Geoffrey Jellicoe: landscape and environmental planning for Loch Kishorn Oil Rig Yard
The Howard Doris Oil Rig Yard on the north shore of Loch Kishorn operated from 1975 to 1987. After seeing an earlier planning application for a yard at Drumbuie fail, the developers appointed Geoffrey Jellicoe as their landscape architect. The yard was used to build what was then the largest movable object made by man: the Ninian Central Platform. As soon as they obtained planning permission, the developers terminated their arrangement with Jellicoe. Parts of the site remain in industrial use by another company. This is a pity but it remains an important example of Environmental Impact Design. Though produced at speed, Jellicoe’s design was simple, logical and economical. The planners who should have secured its adoption were gutless.
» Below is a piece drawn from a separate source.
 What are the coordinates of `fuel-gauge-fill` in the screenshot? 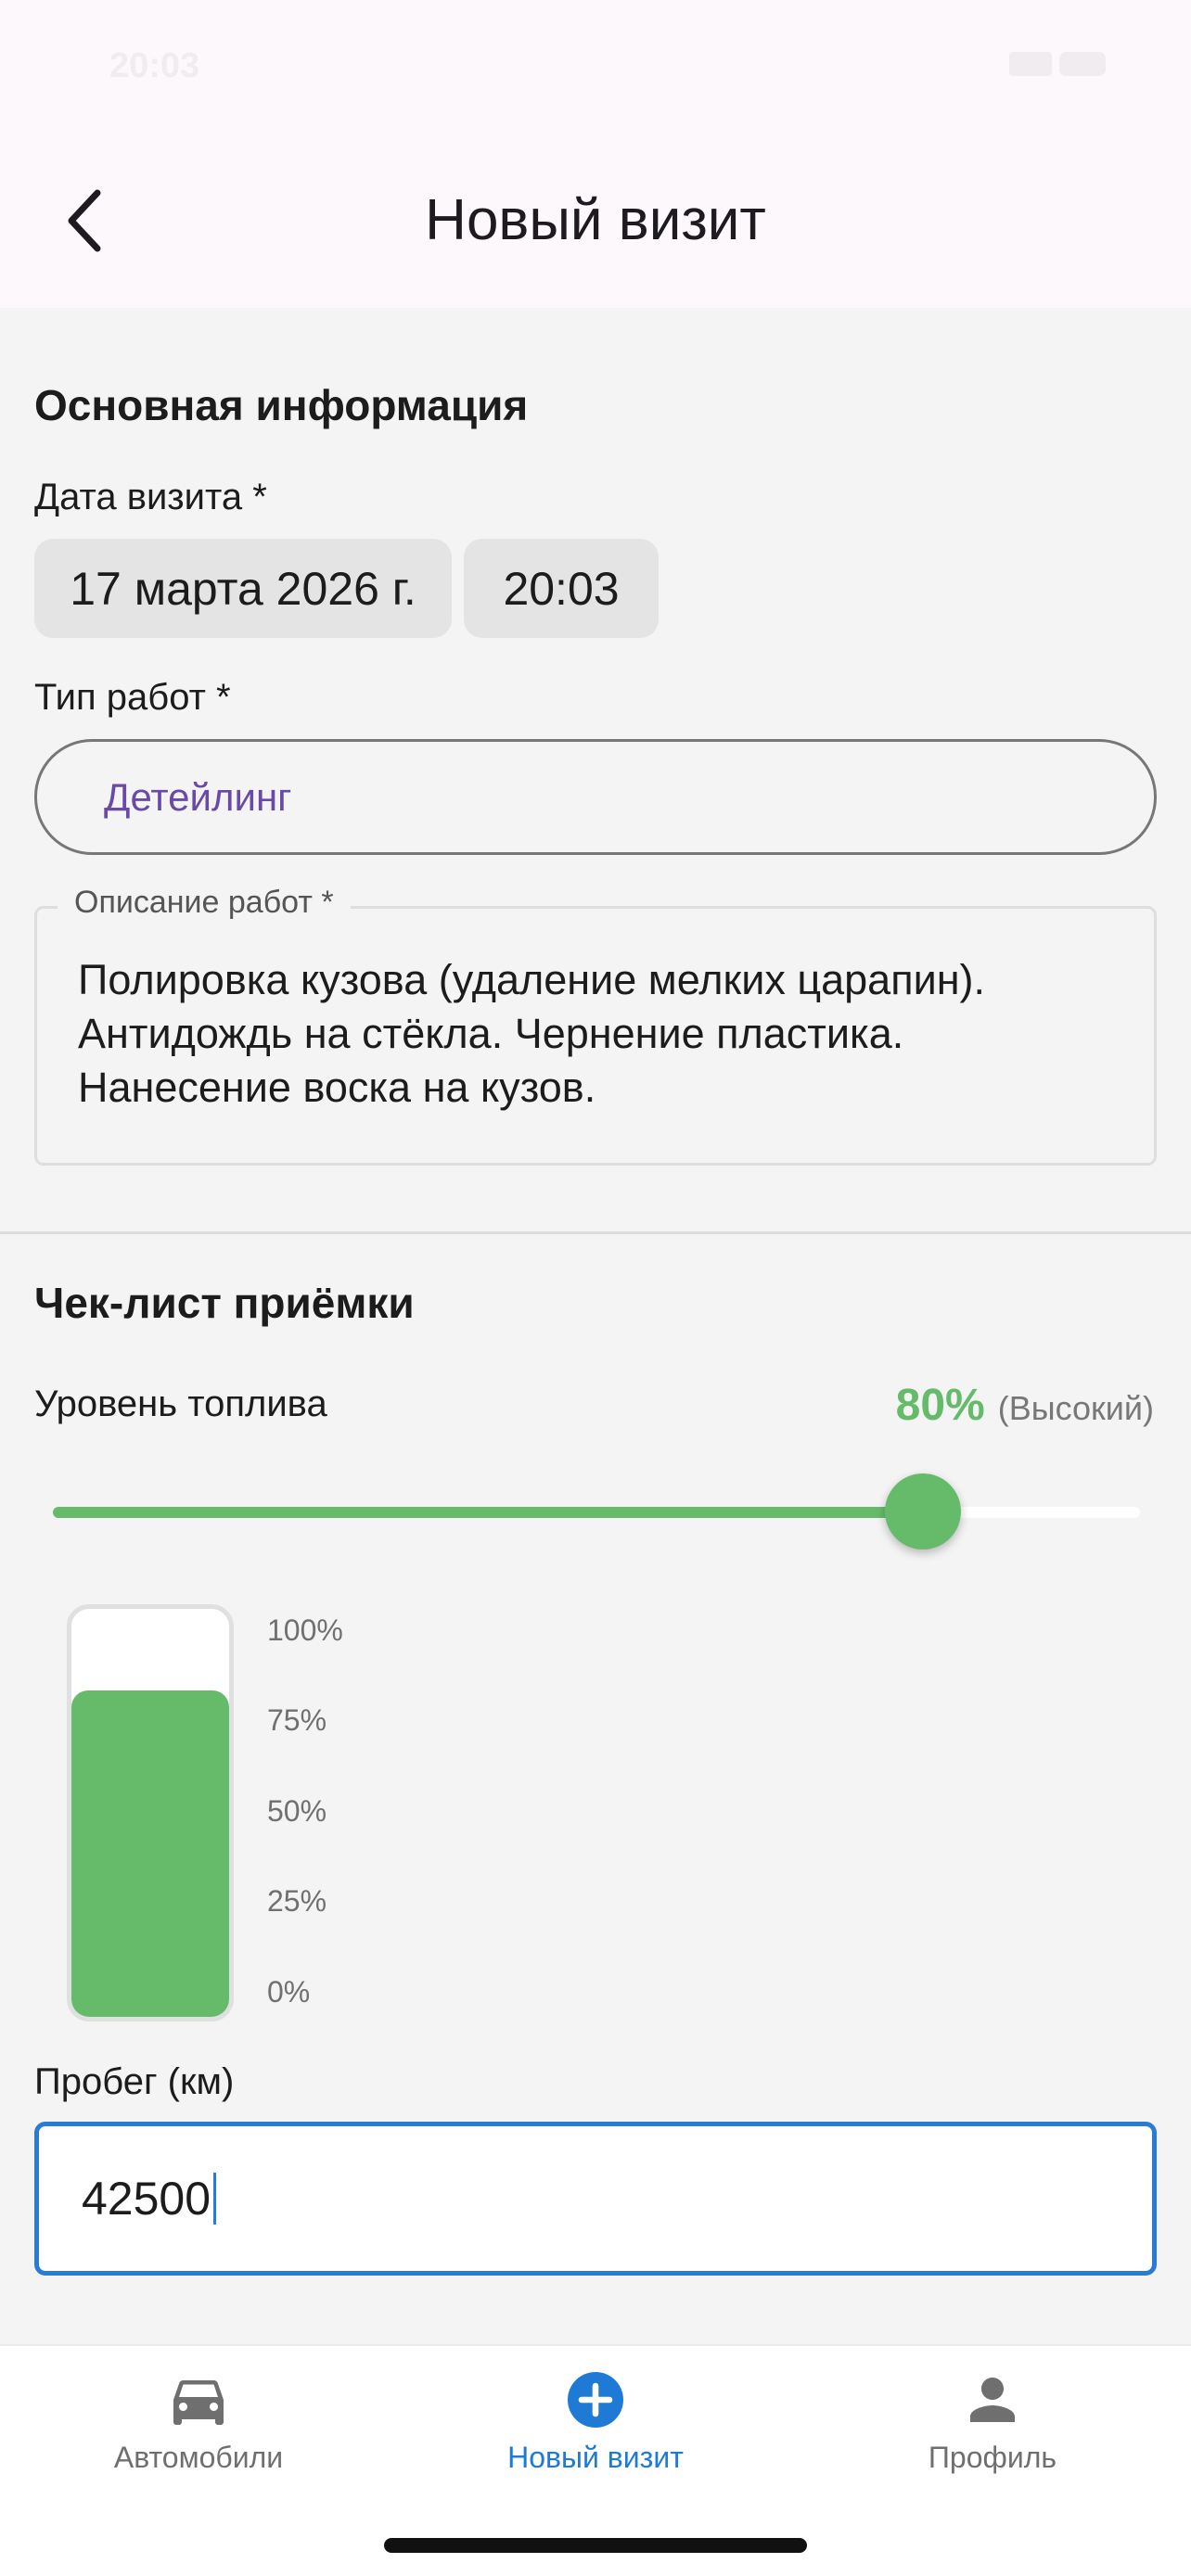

Drumbuie, on the south shore of Loch Carron, was proposed by Mowlem and Taylor Woodrow as the site of a oil rig construction yard. The application was lost after the longest planning inquiry in Scottish legal history
Jellicoe’s diagrams show a simple proposal for screening the works during the period of operation and then for clearing up the site. I remember him making two points about the scheme in a lecture
- his role was only to do the best possible job for the local landscape
- then, it was for other people to decide whether or not the yard should go ahead
In response to a question he commented that although a relatively small number of people visit Loch Kishorn each year, a great many other people ‘know it is there’ and value its pristine beauty.
Local residents had differing opinions. People born in the area were generally in favour of the yard because it provided additional jobs and income. Newcomers, known locally as ‘white settlers’, were against the development because it was the opposite of what had attracted them to Loch Kishorn. This raises the interesting question of who should have the loudest voice in the development of wild places:
- Local residents?
- The local council?
- Or the people of Scotland? Or the world?
I don’t know. But the best thing would be for them to reach an agreement. And in my view, the outcome would have been much better if the implementation of Jellicoe’s ideas had been a planning condition. Improving the environmental impact of a development is just as important as assessing it.